Task brief
Transcribe the data exactly, pictures excluded.

Exercise data
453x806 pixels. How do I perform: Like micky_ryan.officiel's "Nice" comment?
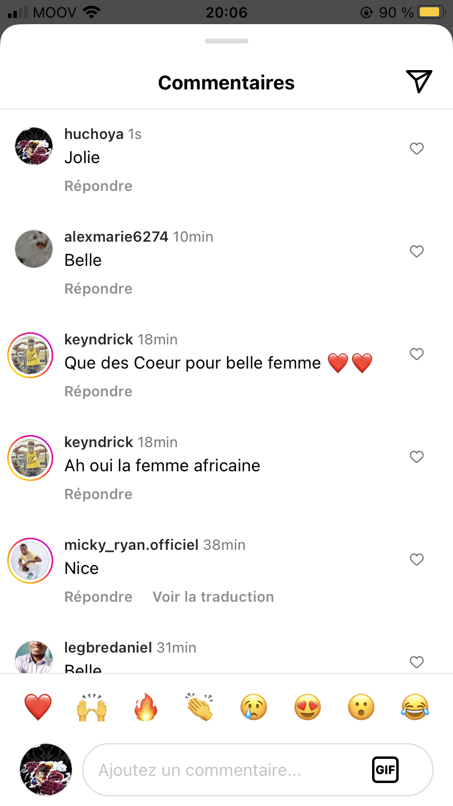click(417, 559)
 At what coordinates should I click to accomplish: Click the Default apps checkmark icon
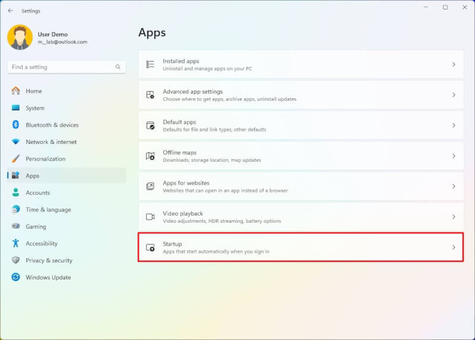tap(150, 126)
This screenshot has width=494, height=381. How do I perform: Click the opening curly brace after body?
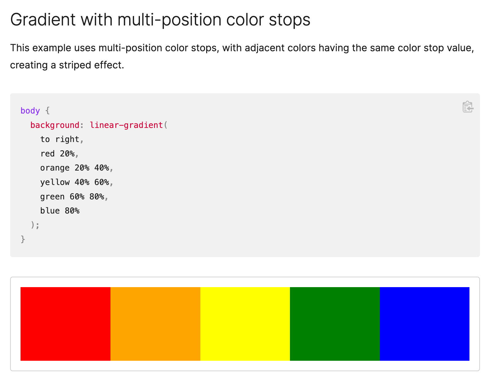tap(47, 111)
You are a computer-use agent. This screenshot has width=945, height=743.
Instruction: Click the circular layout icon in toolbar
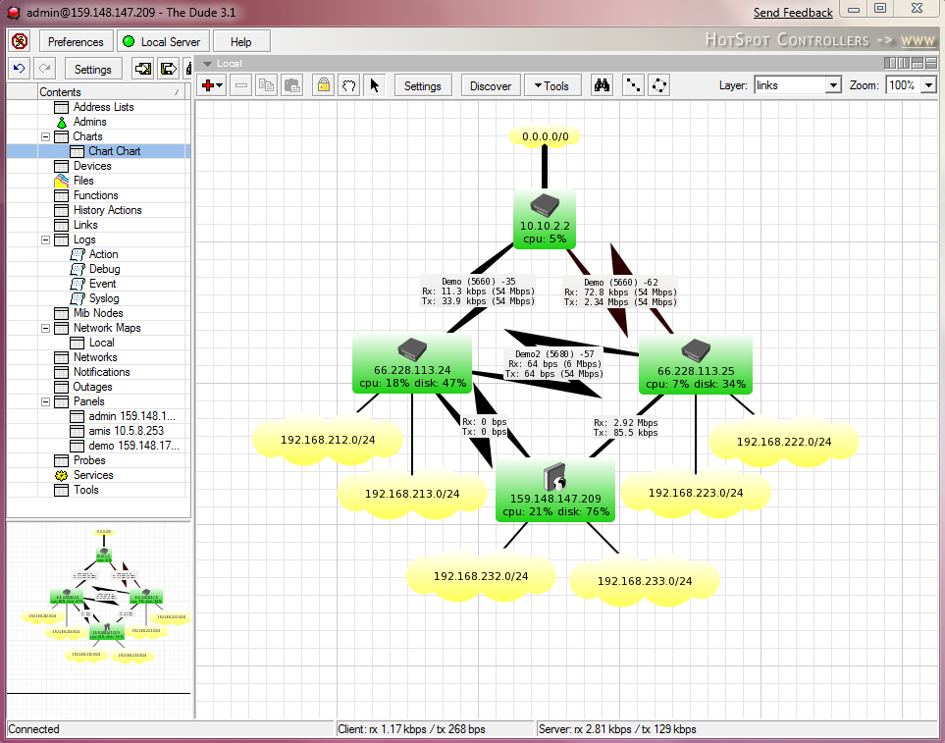(659, 85)
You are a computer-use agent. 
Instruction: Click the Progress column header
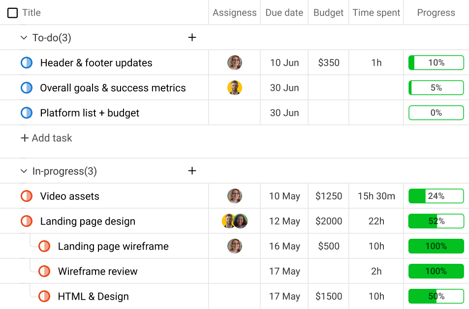coord(436,13)
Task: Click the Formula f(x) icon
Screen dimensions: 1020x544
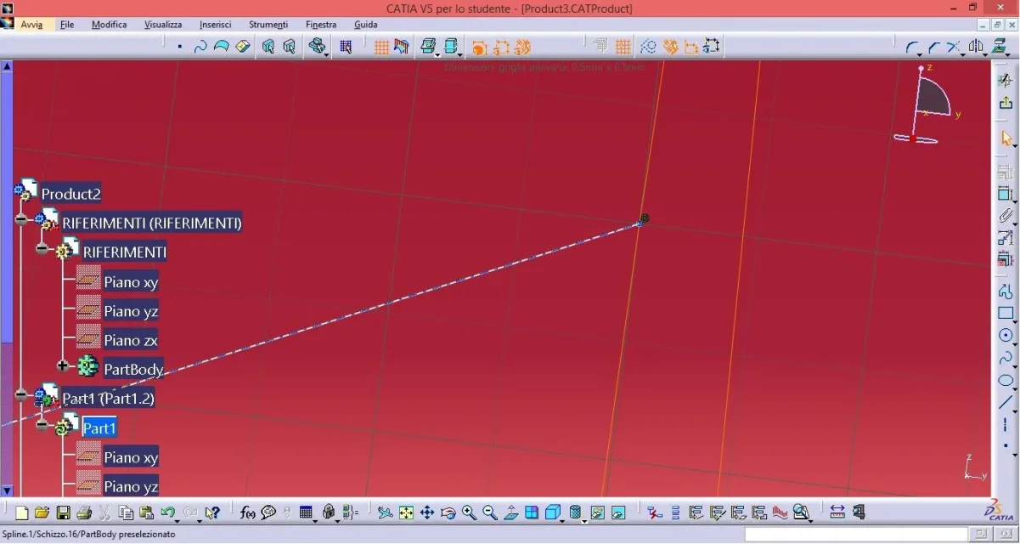Action: click(x=248, y=513)
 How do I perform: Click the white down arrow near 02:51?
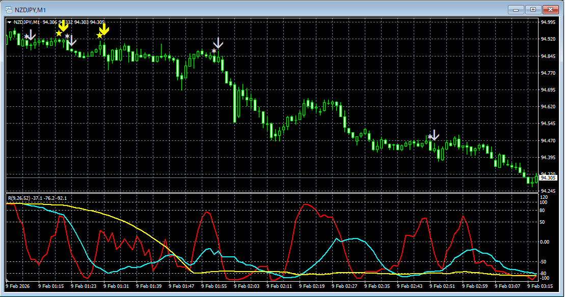pos(434,135)
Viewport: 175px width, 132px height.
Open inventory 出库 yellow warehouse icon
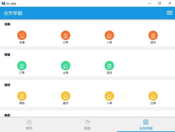[x=153, y=96]
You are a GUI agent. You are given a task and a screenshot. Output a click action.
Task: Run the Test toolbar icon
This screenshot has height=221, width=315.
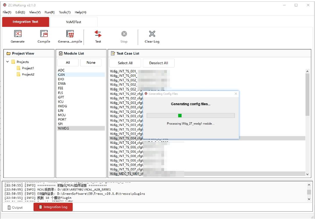pyautogui.click(x=98, y=34)
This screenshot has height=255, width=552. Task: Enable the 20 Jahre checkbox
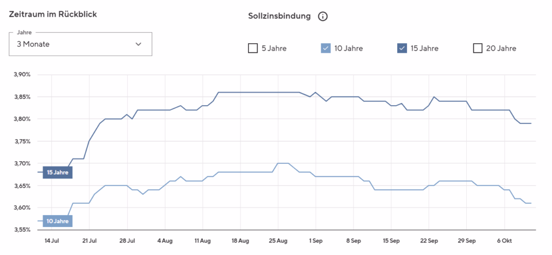point(477,49)
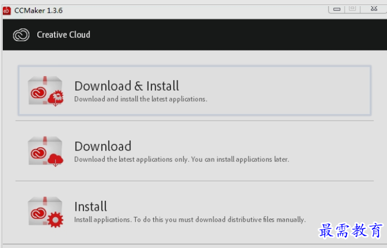Click the blue Chinese watermark text
This screenshot has height=248, width=387.
click(351, 231)

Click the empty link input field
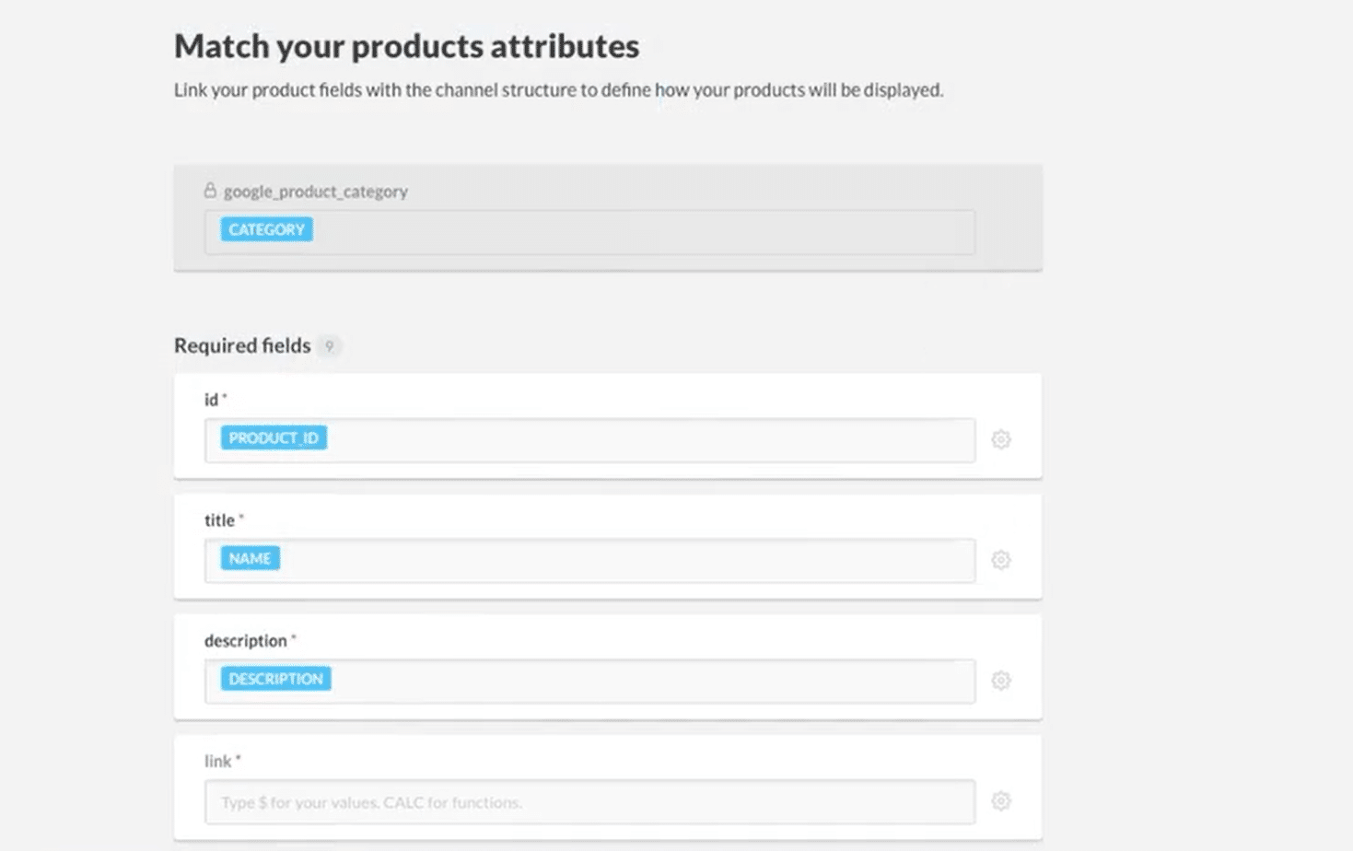point(589,802)
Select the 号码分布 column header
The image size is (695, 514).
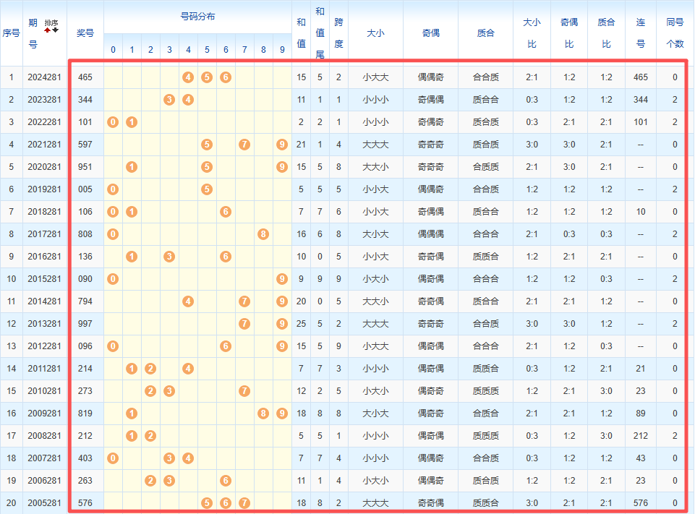197,17
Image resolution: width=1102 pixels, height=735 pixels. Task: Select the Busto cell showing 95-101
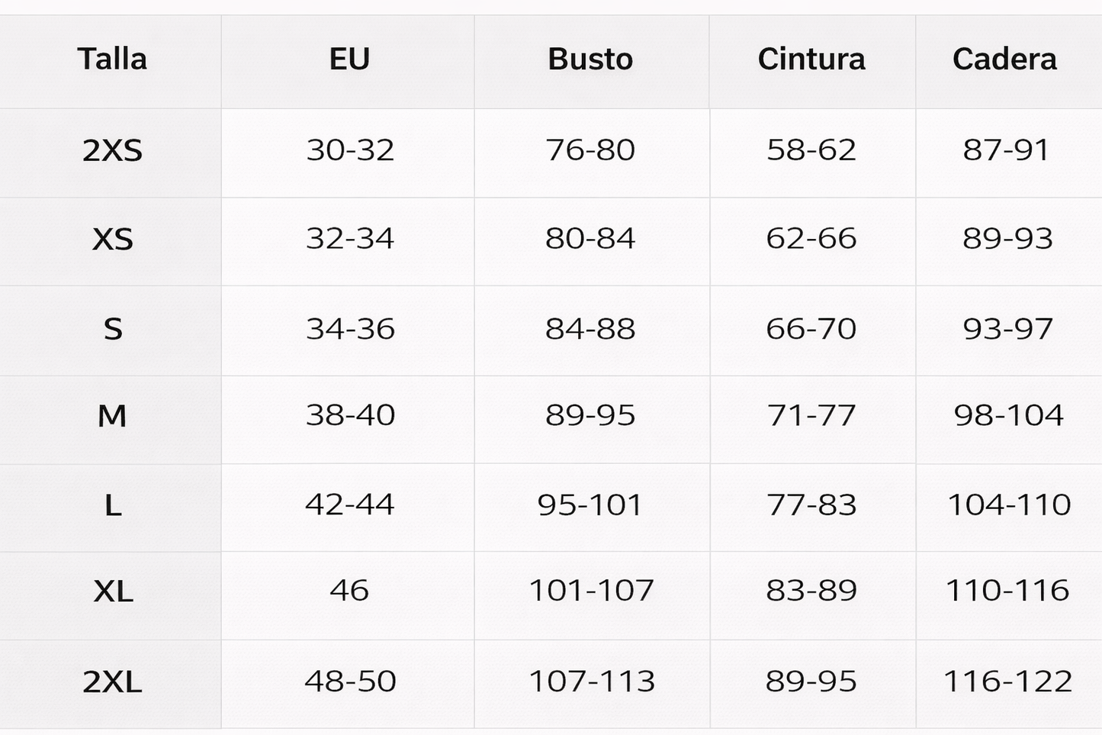coord(590,505)
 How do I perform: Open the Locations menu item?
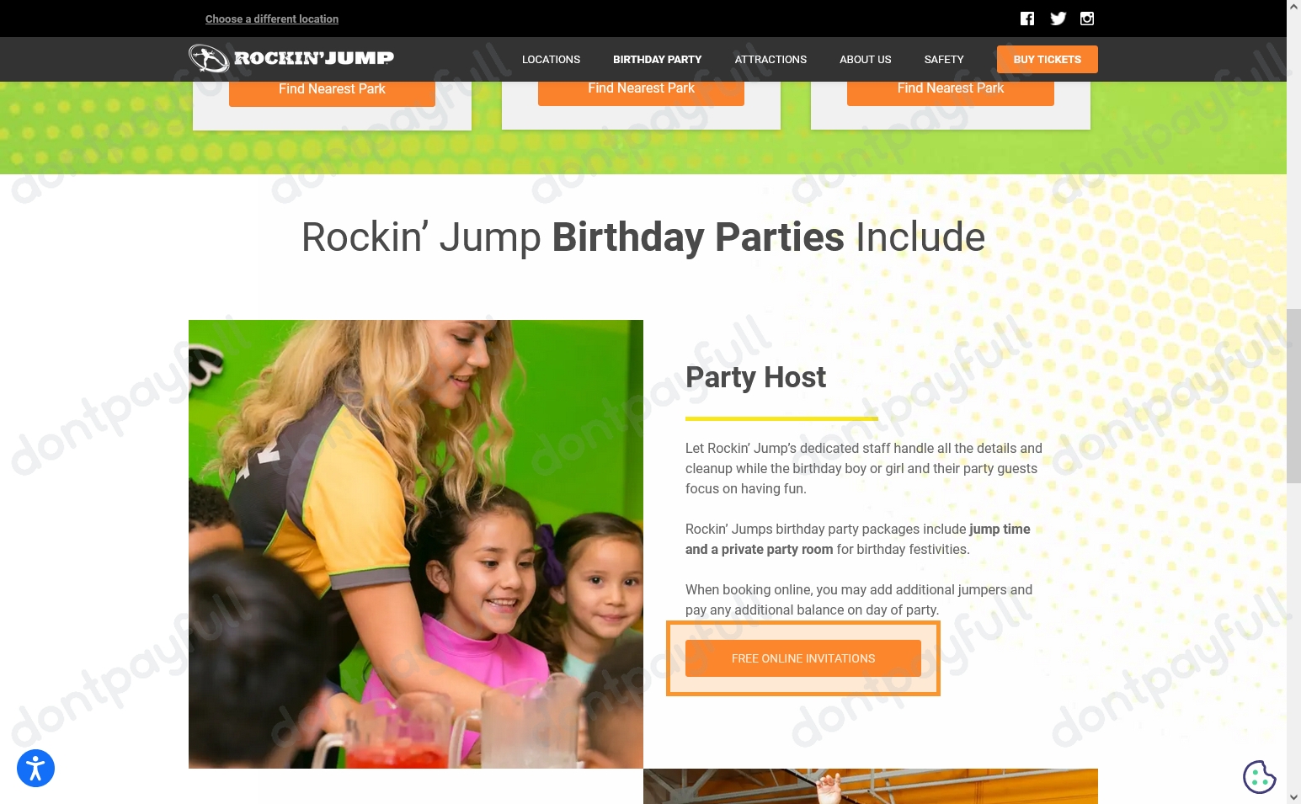coord(551,60)
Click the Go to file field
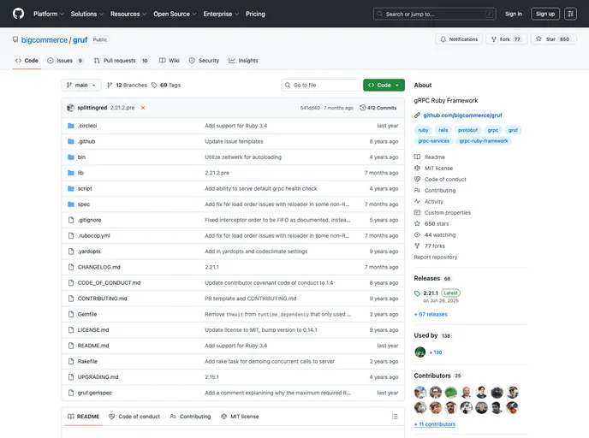This screenshot has height=438, width=589. click(321, 86)
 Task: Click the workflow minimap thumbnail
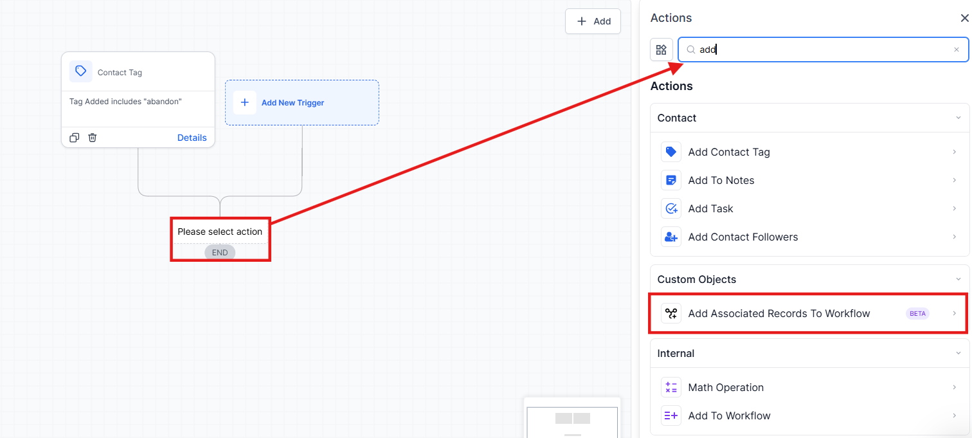[x=572, y=421]
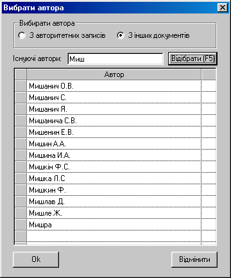Choose the author 'Мишанич Я.' from the list
The height and width of the screenshot is (278, 231).
coord(114,109)
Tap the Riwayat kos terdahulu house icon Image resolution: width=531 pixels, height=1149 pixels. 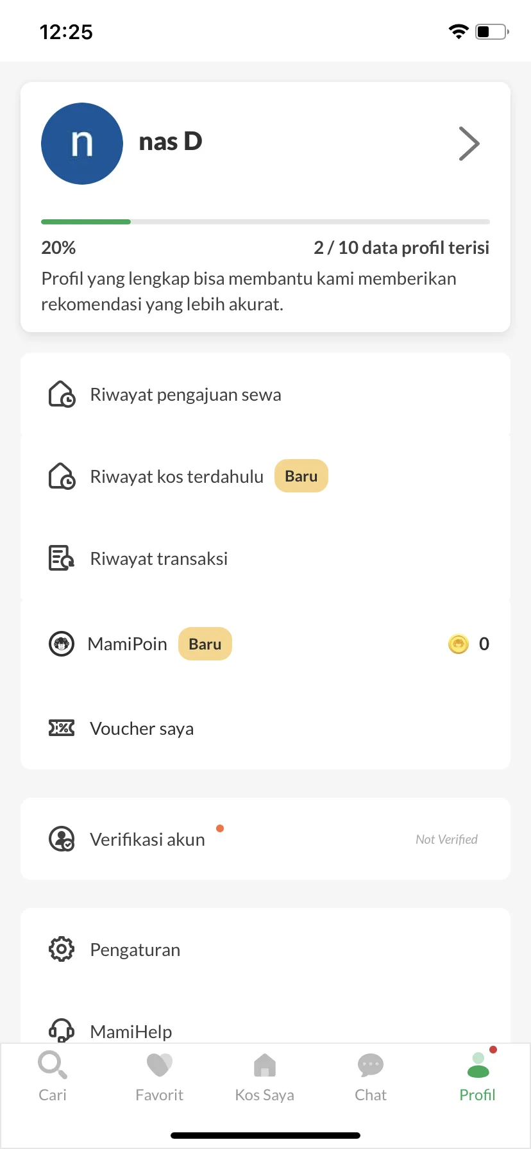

Problem solution
453x806 pixels. How do I perform: Like micky_ryan.officiel's "Nice" comment?
click(417, 559)
 At what coordinates should I click to accomplish: Click the Default apps checkmark icon
tap(150, 126)
This screenshot has width=494, height=381. How do I perform: Click the opening curly brace after body?
tap(47, 111)
You are a computer-use agent. This screenshot has width=945, height=743.
Instruction: Click the circular layout icon in toolbar
(659, 85)
You are a computer-use agent. 
Instruction: Click the Progress column header
coord(436,13)
Task: Click the Formula f(x) icon
Screen dimensions: 1020x544
Action: click(x=248, y=513)
 How do I perform: Click the white down arrow near 02:51?
pos(434,135)
Viewport: 175px width, 132px height.
Open inventory 出库 yellow warehouse icon
[x=153, y=96]
You are a GUI agent. You are given a task and a screenshot. Output a click action.
Task: Run the Test toolbar icon
This screenshot has height=221, width=315.
pyautogui.click(x=98, y=34)
This screenshot has height=255, width=552. Task: Enable the 20 Jahre checkbox
point(477,49)
Click the blue Chinese watermark text
This screenshot has height=248, width=387.
click(351, 231)

Click the empty link input field
point(589,802)
Select the 号码分布 column header
The image size is (695, 514).
197,17
Image resolution: width=1102 pixels, height=735 pixels. Task: Select the Busto cell showing 95-101
coord(590,505)
 How do I perform: Open the Locations menu item?
coord(551,60)
Click the Go to file field
This screenshot has height=438, width=589. click(321, 86)
 Task: Click the workflow minimap thumbnail
[x=572, y=421]
Choose the author 'Мишанич Я.' from the list
The height and width of the screenshot is (278, 231).
coord(114,109)
Tap the Riwayat kos terdahulu house icon Image resolution: width=531 pixels, height=1149 pixels. 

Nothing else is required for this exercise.